_Problem to work on_
Write out, word for word, everything in the discussion of the layered image format from "With this structure, I" down to "embedding the content.".

_Excerpt provided_
======
Having less indentation also makes it easier to specify fill/stroke/whatever, IMO, by going the other way around: the values of fille/stroke/whatever are always scalar, but they are nested inside the index of the path they refer to if they are path-specific.

Example:

---
title: Sample document
author: Oblomov
fill: red
stroke: yellow
width: 2
---
fill: blue
image: |
 - 1 -
 1 - 1
  - 1 -
---
stroke: white
1:
 stroke: black
image: |
 1 - 2
 - - -
 2 - 1

It would also be simpler to add layer-metadata (e.g. layer name) this way, and more readable.

With this structure, I think it actually makes more sense to identify paths by the in-layer index, honestly, since that makes it easier to "move" layers around, copy them to other images etc. even by hand (just copy-paste the block and you're done!)

mz2 commented 9 years ago

All makes sense. Who wants to build the first implementation? :D

Oblomov commented 9 years ago

I can give it a shot for my Ruby version. So, just to be clear, the full list of options for the paths is:

Did I forget anything?

I also propose common metadata such as title, author, creator, layername, layervisible (might be useful while editing?) and the possiblity to have an imagefile instead of an image key, to link to an external file (relative paths resolve relative to the metadata file) instead of embedding the content.
======
_Material_
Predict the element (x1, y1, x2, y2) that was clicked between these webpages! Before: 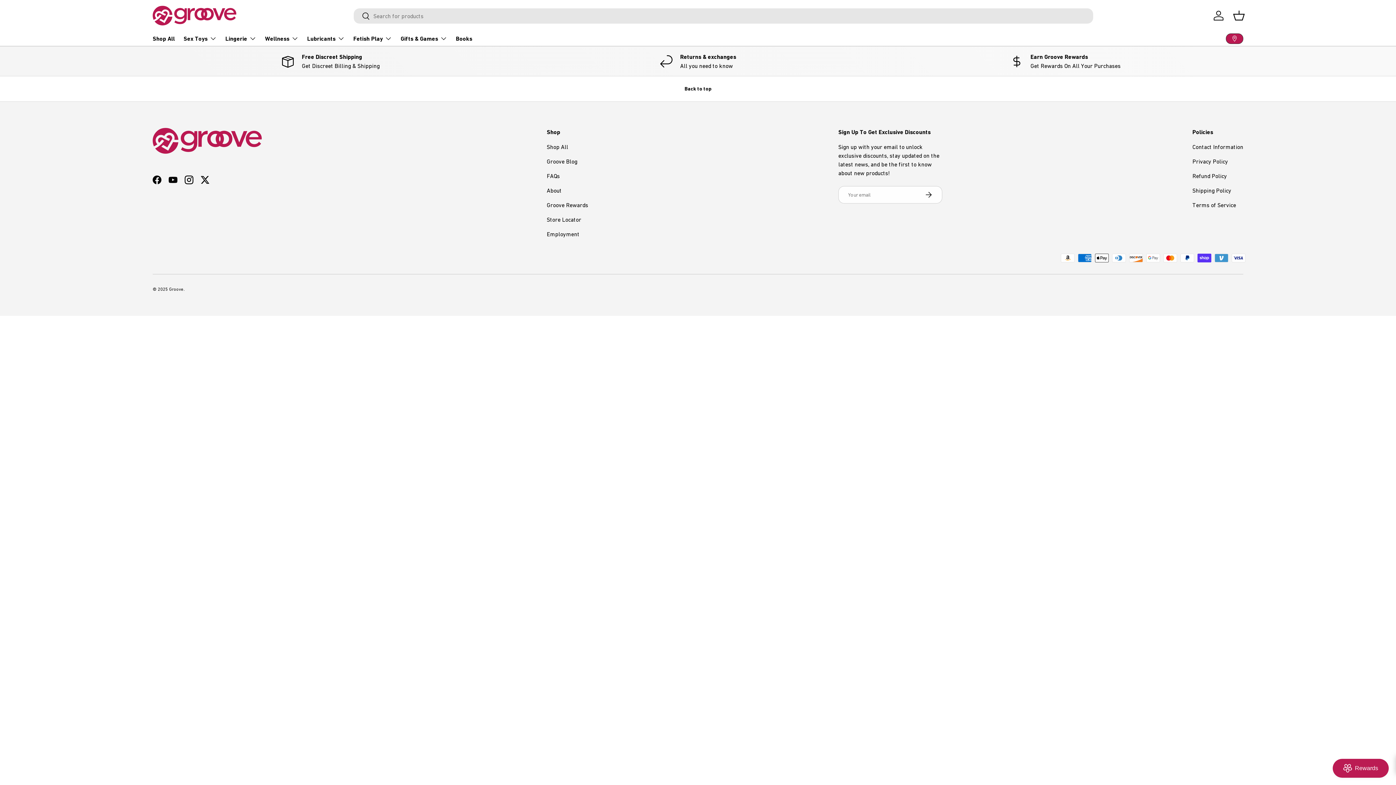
======
_Answer for the task_
With this structure, I think it actually makes more sense to identify paths by the in-layer index, honestly, since that makes it easier to "move" layers around, copy them to other images etc. even by hand (just copy-paste the block and you're done!)

mz2 commented 9 years ago

All makes sense. Who wants to build the first implementation? :D

Oblomov commented 9 years ago

I can give it a shot for my Ruby version. So, just to be clear, the full list of options for the paths is:

Did I forget anything?

I also propose common metadata such as title, author, creator, layername, layervisible (might be useful while editing?) and the possiblity to have an imagefile instead of an image key, to link to an external file (relative paths resolve relative to the metadata file) instead of embedding the content.